PROBLEMS TO WORK ON —
• A. Copy out the project description from "Inspired by **SPECTRE's" down to "### Why Kronsteen?", renaming "Kronsteen" to "Klebb" each time it appears.
• B. Answer these questions from the project description:
(i) Which SPECTRE number is the framework's namesake?
(ii) In which Ian Fleming book does that master planner appear?
(iii) What does the framework pair with human-like automation?

[ARTICLE start]

Inspired by **SPECTRE's #5**, the master planner from Ian Fleming's *From Russia with Love*, **Kronsteen** is your strategic automation framework. Like its namesake, it operates with precision, intelligence, and flawless execution.

Kronsteen combines **computer vision (OCR)** with **human-like automation** to interact with any desktop application—no API required. It sees what you see, clicks what you click, and types what you type.

### Why Kronsteen?

[ARTICLE end]
[DATASET RECORDS start]

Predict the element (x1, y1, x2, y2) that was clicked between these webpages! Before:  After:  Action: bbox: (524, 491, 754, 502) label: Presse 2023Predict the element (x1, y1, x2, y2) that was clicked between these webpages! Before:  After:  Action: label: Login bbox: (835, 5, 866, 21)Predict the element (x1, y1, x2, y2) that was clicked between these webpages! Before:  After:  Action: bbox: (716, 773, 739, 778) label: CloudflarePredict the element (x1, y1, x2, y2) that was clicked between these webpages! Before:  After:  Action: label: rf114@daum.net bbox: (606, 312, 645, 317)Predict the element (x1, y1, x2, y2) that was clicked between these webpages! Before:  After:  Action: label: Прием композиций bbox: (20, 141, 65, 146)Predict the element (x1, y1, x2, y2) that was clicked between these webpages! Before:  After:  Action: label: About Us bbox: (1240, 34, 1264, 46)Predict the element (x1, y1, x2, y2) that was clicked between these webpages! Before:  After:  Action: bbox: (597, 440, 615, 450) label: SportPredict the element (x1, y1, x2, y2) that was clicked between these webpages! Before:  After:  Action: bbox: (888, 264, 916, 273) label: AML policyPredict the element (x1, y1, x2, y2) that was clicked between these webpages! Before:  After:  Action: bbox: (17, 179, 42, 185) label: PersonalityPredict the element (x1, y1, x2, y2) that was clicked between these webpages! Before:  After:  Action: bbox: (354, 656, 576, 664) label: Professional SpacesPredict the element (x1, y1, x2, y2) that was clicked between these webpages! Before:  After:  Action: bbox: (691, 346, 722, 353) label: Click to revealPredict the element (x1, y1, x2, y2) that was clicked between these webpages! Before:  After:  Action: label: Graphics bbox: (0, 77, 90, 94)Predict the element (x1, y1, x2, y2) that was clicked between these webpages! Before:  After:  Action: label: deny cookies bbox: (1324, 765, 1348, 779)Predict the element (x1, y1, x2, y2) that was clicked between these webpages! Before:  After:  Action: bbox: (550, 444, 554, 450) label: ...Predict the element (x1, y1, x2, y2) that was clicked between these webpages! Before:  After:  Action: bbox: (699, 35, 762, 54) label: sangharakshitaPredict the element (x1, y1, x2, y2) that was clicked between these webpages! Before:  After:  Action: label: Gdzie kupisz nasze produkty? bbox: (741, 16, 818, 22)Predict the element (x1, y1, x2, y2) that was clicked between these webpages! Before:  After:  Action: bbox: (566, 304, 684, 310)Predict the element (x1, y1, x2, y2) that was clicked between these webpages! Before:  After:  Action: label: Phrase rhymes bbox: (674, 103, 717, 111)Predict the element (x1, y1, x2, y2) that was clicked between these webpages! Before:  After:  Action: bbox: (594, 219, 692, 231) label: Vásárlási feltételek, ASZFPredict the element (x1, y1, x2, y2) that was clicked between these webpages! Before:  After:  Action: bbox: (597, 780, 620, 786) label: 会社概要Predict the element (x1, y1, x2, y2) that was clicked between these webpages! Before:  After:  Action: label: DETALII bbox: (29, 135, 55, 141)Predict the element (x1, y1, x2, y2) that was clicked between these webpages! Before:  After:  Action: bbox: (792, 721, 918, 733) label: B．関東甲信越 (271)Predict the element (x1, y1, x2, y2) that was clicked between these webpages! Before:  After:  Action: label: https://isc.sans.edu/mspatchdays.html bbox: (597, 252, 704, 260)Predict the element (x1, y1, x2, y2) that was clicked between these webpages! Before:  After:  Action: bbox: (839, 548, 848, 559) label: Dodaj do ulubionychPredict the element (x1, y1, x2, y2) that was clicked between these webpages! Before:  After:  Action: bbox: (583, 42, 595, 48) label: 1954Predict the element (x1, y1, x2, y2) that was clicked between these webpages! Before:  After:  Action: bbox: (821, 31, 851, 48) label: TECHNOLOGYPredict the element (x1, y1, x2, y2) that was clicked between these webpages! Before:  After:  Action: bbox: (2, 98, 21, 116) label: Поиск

[DATASET RECORDS end]

SOLUTIONS IN ORDER —
• A.
Inspired by **SPECTRE's #5**, the master planner from Ian Fleming's *From Russia with Love*, **Klebb** is your strategic automation framework. Like its namesake, it operates with precision, intelligence, and flawless execution.

Klebb combines **computer vision (OCR)** with **human-like automation** to interact with any desktop application—no API required. It sees what you see, clicks what you click, and types what you type.

### Why Klebb?

• B.
(i) #5
(ii) *From Russia with Love*
(iii) Computer vision (OCR)